The committee’s call for evidence can be found here. Written submissions can be submitted via this webform on the committee’s webpage.
The deadline for submissions to the enquiry is September 6, 2017.
Algorithmic irresponsibility
Concern over the societal impacts of AI has been rising up the political agenda in recent times, with another committee of UK MPs warning last fall the government needs to take proactive steps to minimise bias being accidentally built into AI systems and ensure transparency so that autonomous decisions can be audited and systems vetted to ensure AI tech is operating as intended — and that unwanted, or unpredictable, behaviours are not produced.
Another issue that we’ve flagged here on TechCrunch is the risk of valuable publicly funded data-sets effectively being asset-stripped by tech giants hungry for data to feed and foster commercial AI models.
Since 2015, for example, Google-owned DeepMind has been forging a series of data-sharing partnerships with National Health Service Trusts in the UK which has provided it with access to millions of citizens’ medical information. Some of these partnerships explicitly involve AI; in other cases it has started by building clinical task management apps yet applying AI to the same health data-sets is a stated, near-term ambition.
It also recently emerged that DeepMind is not charging NHS Trusts for the app development and research work it’s doing with them — rather its ‘price’ appears to be access to what are clearly highly sensitive (and publicly funded) data-sets.
This is concerning as there are clearly only a handful of companies with deep enough pockets to effectively ‘buy’ access to highly sensitive publicly-funded data-sets — i.e. by offering five years of ‘free’ work in exchange for access — using that data to develop a new generation of AI-powered products.
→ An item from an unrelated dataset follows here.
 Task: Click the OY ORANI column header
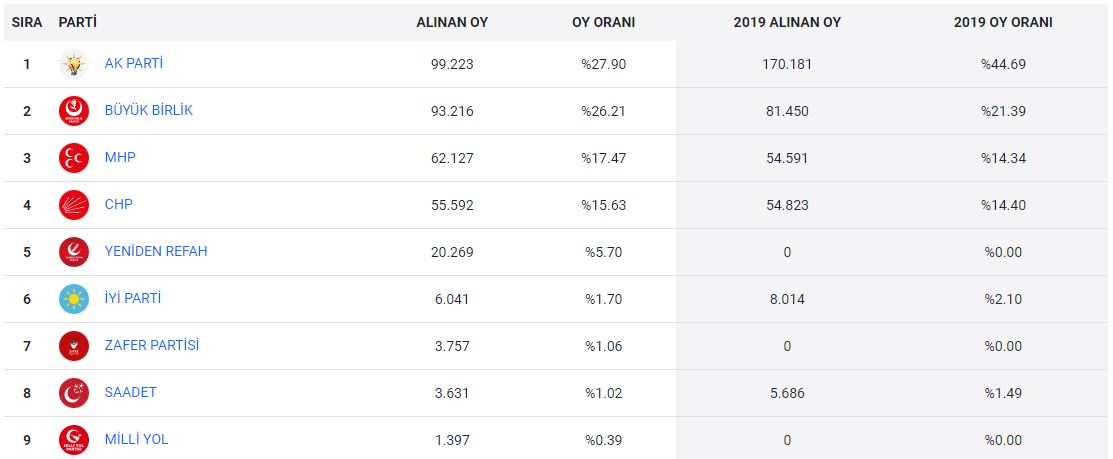pos(603,22)
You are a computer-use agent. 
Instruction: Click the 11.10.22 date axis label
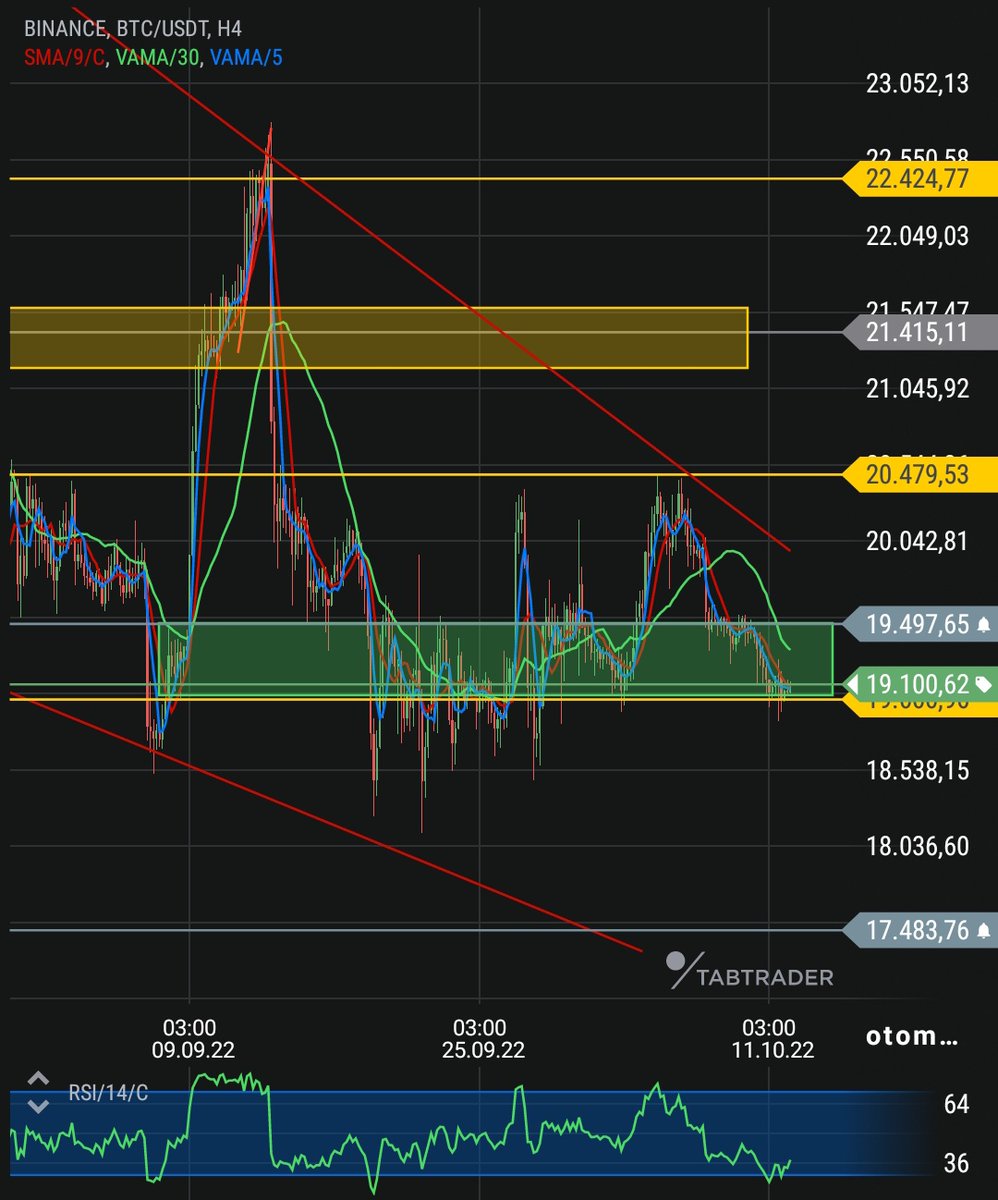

A small startup cannot hope to compete on the same terms as the Alphabet-Google behemoth.
The risk of data-based monopolies and ‘winner-takes-all’ economics from big tech’s big data push to garner AI advantage should be loud and clear. As should the pressing need for public debate on how best to regulate this emerging sector so that future wealth and any benefits derived from the power of AI technologies can be widely distributed, rather than simply locking in platform power.
In another twist pertaining to DeepMind Health’s activity in the UK, the country’s data protection watchdog ruled earlier this month that the company’s first data-sharing arrangement with an NHS Trust broke UK privacy law. Patients’ consent had not been sought nor obtained for the sharing of some 1.6 million medical records for the purpose of co-developing a clinical task management app to provide alerts of the risk of a patient developing a kidney condition.
The Royal Free NHS Trust now has three months to change how it works with DeepMind to bring the arrangement into compliance with UK data protection law.
In that instance the app in question does not involve DeepMind applying any AI. However, in January 2016, the company and the same Trust agreed on wider ambitions to apply AI to medical data sets within five years. So the NHS app development freebies that DeepMind Health is engaged with now are clearly paving the way for a broad AI push down the line.
Commenting on the Lords enquiry, Sam Smith, coordinator of health data privacy group, medConfidential — an early critic of how DeepMind was being handed NHS patient data — told us: “This inquiry is important, especially given the unlawful behaviour we’ve seen from DeepMind’s misuse of NHS data. AI is slightly different, but the rules still apply, and this expert scrutiny in the public domain will move the debate forward.”